* _AIM OF THE EXERCISE_
Can you format the data below as a JSON list of strings, with one string for each line and any blank lines left out?

* _INPUT FOR THIS TASK_
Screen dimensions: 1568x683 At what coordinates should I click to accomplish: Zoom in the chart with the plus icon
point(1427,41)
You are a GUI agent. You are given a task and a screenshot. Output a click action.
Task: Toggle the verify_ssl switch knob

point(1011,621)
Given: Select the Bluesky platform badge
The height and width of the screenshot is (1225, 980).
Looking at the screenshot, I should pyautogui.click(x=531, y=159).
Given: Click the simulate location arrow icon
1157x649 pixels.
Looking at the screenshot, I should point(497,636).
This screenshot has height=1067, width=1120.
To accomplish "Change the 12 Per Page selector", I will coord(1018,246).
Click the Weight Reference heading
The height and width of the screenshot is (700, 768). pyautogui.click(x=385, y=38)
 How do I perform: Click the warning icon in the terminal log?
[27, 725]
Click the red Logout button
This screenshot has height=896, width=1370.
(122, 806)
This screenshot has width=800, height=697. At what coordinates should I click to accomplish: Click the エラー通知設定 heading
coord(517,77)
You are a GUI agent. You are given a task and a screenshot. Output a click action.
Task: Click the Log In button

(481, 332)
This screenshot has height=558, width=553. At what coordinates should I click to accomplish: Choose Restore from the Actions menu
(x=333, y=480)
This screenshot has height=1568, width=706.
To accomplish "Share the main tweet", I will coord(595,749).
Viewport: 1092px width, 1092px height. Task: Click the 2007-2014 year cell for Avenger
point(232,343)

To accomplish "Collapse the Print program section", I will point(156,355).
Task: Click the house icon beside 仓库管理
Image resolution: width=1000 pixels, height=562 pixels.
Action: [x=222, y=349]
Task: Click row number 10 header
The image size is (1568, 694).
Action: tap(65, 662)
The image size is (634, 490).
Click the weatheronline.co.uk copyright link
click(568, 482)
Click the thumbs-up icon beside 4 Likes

* _RESULT OF THE EXERCISE_
[
  "Screen dimensions: 1568x683 At what coordinates should I click to accomplish: Zoom in the chart with the plus icon",
  "point(1427,41)",
  "You are a GUI agent. You are given a task and a screenshot. Output a click action.",
  "Task: Toggle the verify_ssl switch knob",
  "point(1011,621)",
  "Given: Select the Bluesky platform badge",
  "The height and width of the screenshot is (1225, 980).",
  "Looking at the screenshot, I should pyautogui.click(x=531, y=159).",
  "Given: Click the simulate location arrow icon",
  "1157x649 pixels.",
  "Looking at the screenshot, I should point(497,636).",
  "This screenshot has height=1067, width=1120.",
  "To accomplish \"Change the 12 Per Page selector\", I will coord(1018,246).",
  "Click the Weight Reference heading",
  "The height and width of the screenshot is (700, 768). pyautogui.click(x=385, y=38)",
  " How do I perform: Click the warning icon in the terminal log?",
  "[27, 725]",
  "Click the red Logout button",
  "This screenshot has height=896, width=1370.",
  "(122, 806)",
  "This screenshot has width=800, height=697. At what coordinates should I click to accomplish: Click the エラー通知設定 heading",
  "coord(517,77)",
  "You are a GUI agent. You are given a task and a screenshot. Output a click action.",
  "Task: Click the Log In button",
  "(481, 332)",
  "This screenshot has height=558, width=553. At what coordinates should I click to accomplish: Choose Restore from the Actions menu",
  "(x=333, y=480)",
  "This screenshot has height=1568, width=706.",
  "To accomplish \"Share the main tweet\", I will coord(595,749).",
  "Viewport: 1092px width, 1092px height. Task: Click the 2007-2014 year cell for Avenger",
  "point(232,343)",
  "To accomplish \"Collapse the Print program section\", I will point(156,355).",
  "Task: Click the house icon beside 仓库管理",
  "Image resolution: width=1000 pixels, height=562 pixels.",
  "Action: [x=222, y=349]",
  "Task: Click row number 10 header",
  "The image size is (1568, 694).",
  "Action: tap(65, 662)",
  "The image size is (634, 490).",
  "Click the weatheronline.co.uk copyright link",
  "click(568, 482)",
  "Click the thumbs-up icon beside 4 Likes"
]